#### [Goal of the exercise]
Could you return the listing below exactly, with every line intact?

#### [Input material]

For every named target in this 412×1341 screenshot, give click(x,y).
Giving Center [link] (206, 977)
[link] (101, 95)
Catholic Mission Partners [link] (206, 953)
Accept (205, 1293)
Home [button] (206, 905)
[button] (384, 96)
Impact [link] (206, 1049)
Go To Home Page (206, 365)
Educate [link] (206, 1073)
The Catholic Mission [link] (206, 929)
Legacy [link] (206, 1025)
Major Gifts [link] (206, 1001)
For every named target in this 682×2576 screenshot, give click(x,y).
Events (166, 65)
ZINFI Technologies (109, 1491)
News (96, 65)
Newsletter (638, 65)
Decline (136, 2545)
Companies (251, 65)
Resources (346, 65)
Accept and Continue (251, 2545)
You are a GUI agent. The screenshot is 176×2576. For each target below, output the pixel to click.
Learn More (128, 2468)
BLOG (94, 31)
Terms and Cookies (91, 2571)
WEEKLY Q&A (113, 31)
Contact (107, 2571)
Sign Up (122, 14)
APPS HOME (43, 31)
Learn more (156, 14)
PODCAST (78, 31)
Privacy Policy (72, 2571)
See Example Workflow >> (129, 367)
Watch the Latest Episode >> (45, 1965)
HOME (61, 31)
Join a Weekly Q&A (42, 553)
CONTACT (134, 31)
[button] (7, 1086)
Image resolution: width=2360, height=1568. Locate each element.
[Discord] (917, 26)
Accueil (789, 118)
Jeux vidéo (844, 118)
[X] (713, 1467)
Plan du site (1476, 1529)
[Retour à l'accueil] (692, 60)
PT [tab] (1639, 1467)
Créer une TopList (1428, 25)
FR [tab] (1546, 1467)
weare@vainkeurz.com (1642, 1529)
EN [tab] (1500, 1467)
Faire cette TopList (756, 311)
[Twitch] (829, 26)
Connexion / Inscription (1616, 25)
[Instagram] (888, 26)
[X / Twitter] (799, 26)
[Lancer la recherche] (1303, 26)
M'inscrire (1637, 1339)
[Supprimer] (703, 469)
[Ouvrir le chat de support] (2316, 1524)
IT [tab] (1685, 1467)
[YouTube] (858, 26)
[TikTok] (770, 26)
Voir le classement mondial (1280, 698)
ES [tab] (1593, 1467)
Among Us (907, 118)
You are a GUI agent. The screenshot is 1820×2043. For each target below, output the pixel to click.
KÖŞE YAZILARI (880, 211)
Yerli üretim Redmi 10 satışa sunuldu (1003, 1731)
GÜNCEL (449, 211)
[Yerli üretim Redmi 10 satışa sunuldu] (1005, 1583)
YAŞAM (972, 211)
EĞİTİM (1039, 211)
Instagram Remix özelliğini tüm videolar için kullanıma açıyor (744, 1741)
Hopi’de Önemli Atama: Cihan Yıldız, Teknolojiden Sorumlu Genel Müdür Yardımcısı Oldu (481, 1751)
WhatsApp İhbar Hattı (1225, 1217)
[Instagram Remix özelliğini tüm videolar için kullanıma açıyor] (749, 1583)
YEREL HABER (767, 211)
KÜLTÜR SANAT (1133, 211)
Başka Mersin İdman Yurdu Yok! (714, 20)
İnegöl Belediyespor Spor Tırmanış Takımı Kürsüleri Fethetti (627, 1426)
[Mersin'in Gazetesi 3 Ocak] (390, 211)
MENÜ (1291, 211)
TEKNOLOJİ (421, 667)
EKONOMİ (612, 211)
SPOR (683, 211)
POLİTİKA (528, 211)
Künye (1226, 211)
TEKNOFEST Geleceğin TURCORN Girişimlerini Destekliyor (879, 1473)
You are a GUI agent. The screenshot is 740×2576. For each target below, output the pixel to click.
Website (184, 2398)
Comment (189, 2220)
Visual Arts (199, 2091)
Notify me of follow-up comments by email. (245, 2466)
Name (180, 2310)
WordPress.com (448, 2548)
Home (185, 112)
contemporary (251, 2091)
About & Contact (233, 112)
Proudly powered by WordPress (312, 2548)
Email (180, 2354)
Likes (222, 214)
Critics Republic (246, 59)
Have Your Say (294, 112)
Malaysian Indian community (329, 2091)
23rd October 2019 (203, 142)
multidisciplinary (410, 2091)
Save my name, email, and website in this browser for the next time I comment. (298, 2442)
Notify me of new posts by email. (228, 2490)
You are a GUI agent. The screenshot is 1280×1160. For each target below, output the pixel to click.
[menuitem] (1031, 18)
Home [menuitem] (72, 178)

#### [Solution below]
For every named target in this 412×1341 screenshot, give click(x,y).
Giving Center [link] (206, 977)
[link] (101, 95)
Catholic Mission Partners [link] (206, 953)
Accept (205, 1293)
Home [button] (206, 905)
[button] (384, 96)
Impact [link] (206, 1049)
Go To Home Page (206, 365)
Educate [link] (206, 1073)
The Catholic Mission [link] (206, 929)
Legacy [link] (206, 1025)
Major Gifts [link] (206, 1001)
For every named target in this 682×2576 screenshot, give click(x,y).
Events (166, 65)
ZINFI Technologies (109, 1491)
News (96, 65)
Newsletter (638, 65)
Decline (136, 2545)
Companies (251, 65)
Resources (346, 65)
Accept and Continue (251, 2545)
You are a GUI agent. The screenshot is 176×2576. For each target below, output the pixel to click.
Learn More (128, 2468)
BLOG (94, 31)
Terms and Cookies (91, 2571)
WEEKLY Q&A (113, 31)
Contact (107, 2571)
Sign Up (122, 14)
APPS HOME (43, 31)
Learn more (156, 14)
PODCAST (78, 31)
Privacy Policy (72, 2571)
See Example Workflow >> (129, 367)
Watch the Latest Episode >> (45, 1965)
HOME (61, 31)
Join a Weekly Q&A (42, 553)
CONTACT (134, 31)
[button] (7, 1086)
Image resolution: width=2360, height=1568. Locate each element.
[Discord] (917, 26)
Accueil (789, 118)
Jeux vidéo (844, 118)
[X] (713, 1467)
Plan du site (1476, 1529)
[Retour à l'accueil] (692, 60)
PT [tab] (1639, 1467)
Créer une TopList (1428, 25)
FR [tab] (1546, 1467)
weare@vainkeurz.com (1642, 1529)
EN [tab] (1500, 1467)
Faire cette TopList (756, 311)
[Twitch] (829, 26)
Connexion / Inscription (1616, 25)
[Instagram] (888, 26)
[X / Twitter] (799, 26)
[Lancer la recherche] (1303, 26)
M'inscrire (1637, 1339)
[Supprimer] (703, 469)
[Ouvrir le chat de support] (2316, 1524)
IT [tab] (1685, 1467)
[YouTube] (858, 26)
[TikTok] (770, 26)
Voir le classement mondial (1280, 698)
ES [tab] (1593, 1467)
Among Us (907, 118)
You are a GUI agent. The screenshot is 1820×2043. For each target below, output the pixel to click.
KÖŞE YAZILARI (880, 211)
Yerli üretim Redmi 10 satışa sunuldu (1003, 1731)
GÜNCEL (449, 211)
[Yerli üretim Redmi 10 satışa sunuldu] (1005, 1583)
YAŞAM (972, 211)
EĞİTİM (1039, 211)
Instagram Remix özelliğini tüm videolar için kullanıma açıyor (744, 1741)
Hopi’de Önemli Atama: Cihan Yıldız, Teknolojiden Sorumlu Genel Müdür Yardımcısı Oldu (481, 1751)
WhatsApp İhbar Hattı (1225, 1217)
[Instagram Remix özelliğini tüm videolar için kullanıma açıyor] (749, 1583)
YEREL HABER (767, 211)
KÜLTÜR SANAT (1133, 211)
Başka Mersin İdman Yurdu Yok! (714, 20)
İnegöl Belediyespor Spor Tırmanış Takımı Kürsüleri Fethetti (627, 1426)
[Mersin'in Gazetesi 3 Ocak] (390, 211)
MENÜ (1291, 211)
TEKNOLOJİ (421, 667)
EKONOMİ (612, 211)
SPOR (683, 211)
POLİTİKA (528, 211)
Künye (1226, 211)
TEKNOFEST Geleceğin TURCORN Girişimlerini Destekliyor (879, 1473)
You are a GUI agent. The screenshot is 740×2576. For each target below, output the pixel to click.
Website (184, 2398)
Comment (189, 2220)
Visual Arts (199, 2091)
Notify me of follow-up comments by email. (245, 2466)
Name (180, 2310)
WordPress.com (448, 2548)
Home (185, 112)
contemporary (251, 2091)
About & Contact (233, 112)
Proudly powered by WordPress (312, 2548)
Email (180, 2354)
Likes (222, 214)
Critics Republic (246, 59)
Have Your Say (294, 112)
Malaysian Indian community (329, 2091)
23rd October 2019 (203, 142)
multidisciplinary (410, 2091)
Save my name, email, and website in this browser for the next time I comment. (298, 2442)
Notify me of new posts by email. (228, 2490)
You are a GUI agent. The screenshot is 1280×1160. For each target below, output the pixel to click.
[menuitem] (1031, 18)
Home [menuitem] (72, 178)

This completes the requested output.